Does this mean then that you need to keep the motorhome charger turned off whilst you are on electric hook up. We use electric hook up on a site in England (apr - Jun and sep - nov) hen you would expect to use more power. In summer we are away not usually on EHU and might stay a week or more in some places or might move 10 miles down the road if it takes our fancy. In nov we go to Spain and hopefully Morocco where we might stay at Agadir poss a month without moving All our equipment is either 12v or low power so we have a 150w inverter.
anna


----------



## camoyboy (May 9, 2005)

*Re: ctek charger*



kevanna1959 said:


> Does this mean then that you need to keep the motorhome charger turned off whilst you are on electric hook up.

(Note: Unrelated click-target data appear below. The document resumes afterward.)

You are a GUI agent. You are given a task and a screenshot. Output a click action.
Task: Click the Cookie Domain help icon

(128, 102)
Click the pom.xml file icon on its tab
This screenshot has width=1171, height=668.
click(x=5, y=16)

 No, the mains charger can be used as normal. The Ctek switches to solar when the engine is turned off, so if there is any sun your onboard charger will have less to do to keep the batteries topped up.

As mentioned earlier, it is a fit and forget piece of equipment, that replaces your standard split charge system and solar regulator for a more sophisticated and efficient unit, ensuring all batteries are properly charged and maintained.

Colin


----------



## Christine600 (Jan 20, 2011)

No, Anna. You can use EHU. When I drive I charge with the Ctek 250S Dual. When I am at aires or campsites I use EHU if I like.

But then the Dual part on my Ctek means I have 3 solar panels on the roof connected to the Ctek. Whick means that I mostly don't need EHU on site either. Except when it rains for days.


----------



## kevanna1959 (Apr 5, 2010)

That's what I wanted to hear, it will help charge the batteries a bit faster and help our 2 80w panels when the weather is not too good thanks everyone 
Anna


----------